パニックに陥り部屋から飛び出そうとしてハッとなる。

(あ?ここは・・・俺の部屋じゃないか)

よく見ると自分は寝間着だった。


(ああ・・・夢か・・・)

悪夢に取り乱した自分が滑稽で笑える。


(そりゃそうだろ。突然ラランがあんなことになる訳ないのにバカか俺は)


「腹へったな。」

ロングがベルを鳴らし暫く待つが誰も来ない。

イライラしながらベルを鳴らしまくるが結局誰も現れず、我慢の限界を越えたロングが部屋から出ると、とてつもなく良い匂いが鼻腔と腹を刺激し、誘われるように目的地に向かうロングは気付きもしない。

今まで過ごした本物の我が家王城なら、料理の匂いなど部屋がある場所まで漂ってなどこないことに。
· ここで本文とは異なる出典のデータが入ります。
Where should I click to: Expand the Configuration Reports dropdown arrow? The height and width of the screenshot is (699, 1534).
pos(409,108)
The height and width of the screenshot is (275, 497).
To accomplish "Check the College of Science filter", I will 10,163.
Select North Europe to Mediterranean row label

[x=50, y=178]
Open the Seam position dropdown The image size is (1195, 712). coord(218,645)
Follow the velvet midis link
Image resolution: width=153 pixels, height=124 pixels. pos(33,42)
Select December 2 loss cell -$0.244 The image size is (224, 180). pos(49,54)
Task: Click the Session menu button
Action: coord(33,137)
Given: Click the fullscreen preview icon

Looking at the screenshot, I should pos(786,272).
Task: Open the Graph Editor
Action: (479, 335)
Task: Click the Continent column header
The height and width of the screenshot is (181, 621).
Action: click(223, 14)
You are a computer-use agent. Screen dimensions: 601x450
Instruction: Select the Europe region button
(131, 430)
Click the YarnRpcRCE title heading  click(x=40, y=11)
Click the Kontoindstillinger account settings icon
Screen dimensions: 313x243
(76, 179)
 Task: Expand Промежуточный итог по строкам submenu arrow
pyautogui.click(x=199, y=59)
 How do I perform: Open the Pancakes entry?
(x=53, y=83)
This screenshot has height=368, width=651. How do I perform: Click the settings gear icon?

ここはシャドウライン公爵家。ロングの寝ていた部屋は本物のロング部屋だが、扉の外は空間を歪めてシャドウライン家に繋げてあるのだった。




(おかしい)

一向に目的地につかない状況、見慣れぬ通路。さすがのロングも気付く。ここは王城ではない、と。


(ええい!どこだろうと構わん!)


ロングの空腹は限界だった。

王子である自分を出迎えもせず、主人も使用人も不敬極まりない奴らは、空腹を満たしたら生まれてきたことを後悔させてやる。

思考が物騒になってきた頃、やっと食堂らしき場所へ出ると、テーブルには既に数種類のサラダに二種類のシチュー。焼き方の異なる熱々ステーキにハンバーグ。香辛料たっぷりの肉料理に、ワインなどで柔らかく煮込んだ肉。数種類ある山盛りのパンにパテなどが並んでロングを迎えた。


 



「ふぅ、食った食った。」

美食三昧だったロングの舌を満足させるほど、どの料理も最高の味だった。

「満足していただけましたか?」

「うわぁあ!」

気配などなかったのに、いつの間にか近くにポーテが立っていたことにロングは心臓が止まりそうなほど驚いた。


「何故貴様がここに居る!?」

ロングに答えることなくポーテが話し始めた。